Supplied code
- Runtime class DLLs - no source
- phdcc.fis.Find.dll
- phdcc.fis.Findex.dll
- Example C# console application - project source and binary
Getting started
- Unzip the supplied kit in a clean directory.
- Try out the supplied TextExtractTest console application.
- Load the TextExtractTest project into VS.NET and check that it compiles.
- In your VS.NET project, add a reference to
bin/phdcc.fis.Find.dll and bin/phdcc.fis.Findex.dll.
- Add code to your project to call TextExtractor.
TextExtractTest example application
TextExtractTest lets you try out all the features of TextExtract.
TextExtractTest is a console application, so you will probably test it from a 'Command Prompt' DOS-box.
- Go to the directory where you installed the development kit.
- Enter
bin\TextExtractTest.exe followed by the filename or path of the file that you want to parse.
For example, to parse the supplied file test.htm, enter
bin\TextExtractTest.exe test.htm
- TextExtractTest outputs all the information received to the console output.
You can alter the output seen by changing the project source code and re-compiling.
- You can use TextExtractTest to parse any of the accepted file types.
TextExtractTest uses the file extension to determine the file type.
- TextExtractTest only opens local files, so URLs are not accepted.
However TextExtract itself will parse any Stream including those obtained from URLs.
TextExtractTest VS.NET project
Open an existing solution or a blank solution in VS.NET.
Use "Add an existing project" to load TextExtractTest.csproj in the development kit directory.
The main example code is in C# source code file TextExtractTest.cs.
You may edit this code as you wish.
Class definitions
Here are the public definitions of the main TextExtractor class, the file type class URLtoParse,
and the associated event classes
FindexWordFoundEventArgs and FindexErrorEventArgs.
In summary, you need to make a new TextExtractor object, set up event handlers, open your stream
and then call TextExtractor.Parse().

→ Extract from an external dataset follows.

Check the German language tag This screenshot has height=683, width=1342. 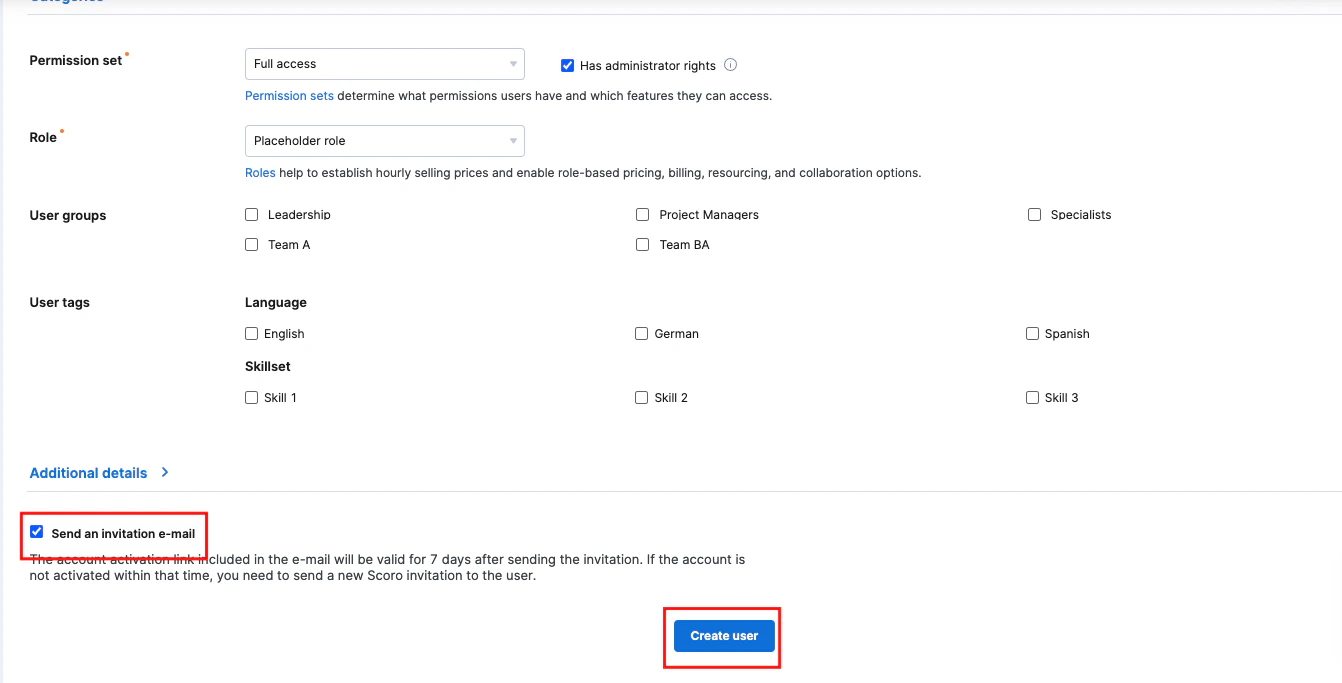click(641, 333)

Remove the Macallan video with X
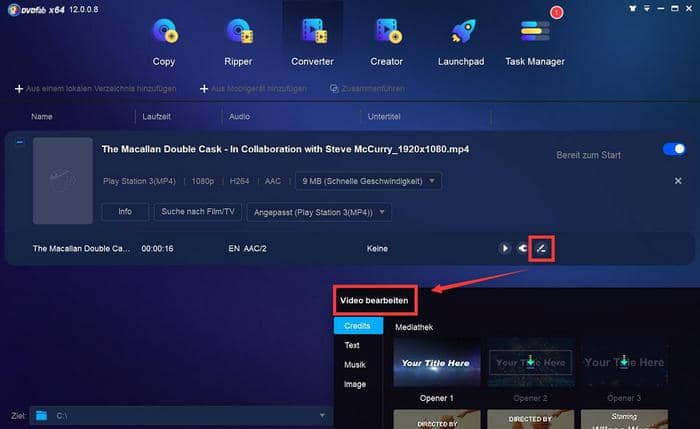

Then process what you have received.
| C# |
namespace com.phdcc.findex
{
// Main TextExtractor class
public class TextExtractor
{
public event FindexWordFoundEventHandler WordFound;
public event FindexErrorEventHandler Error;
public TextExtractor();
public int Parse(
URLtoParse.Type type,
Stream InputStream,
TextWriter OutputWriter,
StringBuilder AllText,
ArrayList alIndividualWords,
StringBuilder sbIndividualWords,
Hashtable Fields
);
}
// WordFound event definition
public class com.phdcc.findex.FindexWordFoundEventArgs: EventArgs
{
public string word;
public FindexWordFoundEventArgs(string word)
{
this.word = word;
}
}
public delegate void FindexWordFoundEventHandler(
object sender,
FindexWordFoundEventArgs fwfe
);
// Error event definition
public class com.phdcc.findex.FindexErrorEventArgs: EventArgs
{
public string msg;
public FindexErrorEventArgs(string msg)
{
this.msg = msg;
}
}
public delegate void FindexErrorEventHandler(
object sender,
FindexErrorEventArgs fee
);
public class URLtoParse
{
public enum Type { HTML, TXT, PDF, DOC, XLS, PPT, Image, PUB, };
}
}
|
TextExtractor.Parse() method definition
You must supply two valid input parameters to Parse():
type must be set to one of the file type enumeration values, eg URLtoParse.Type.HTML
InputStream must be set to an open Stream to the file, URL or other resource.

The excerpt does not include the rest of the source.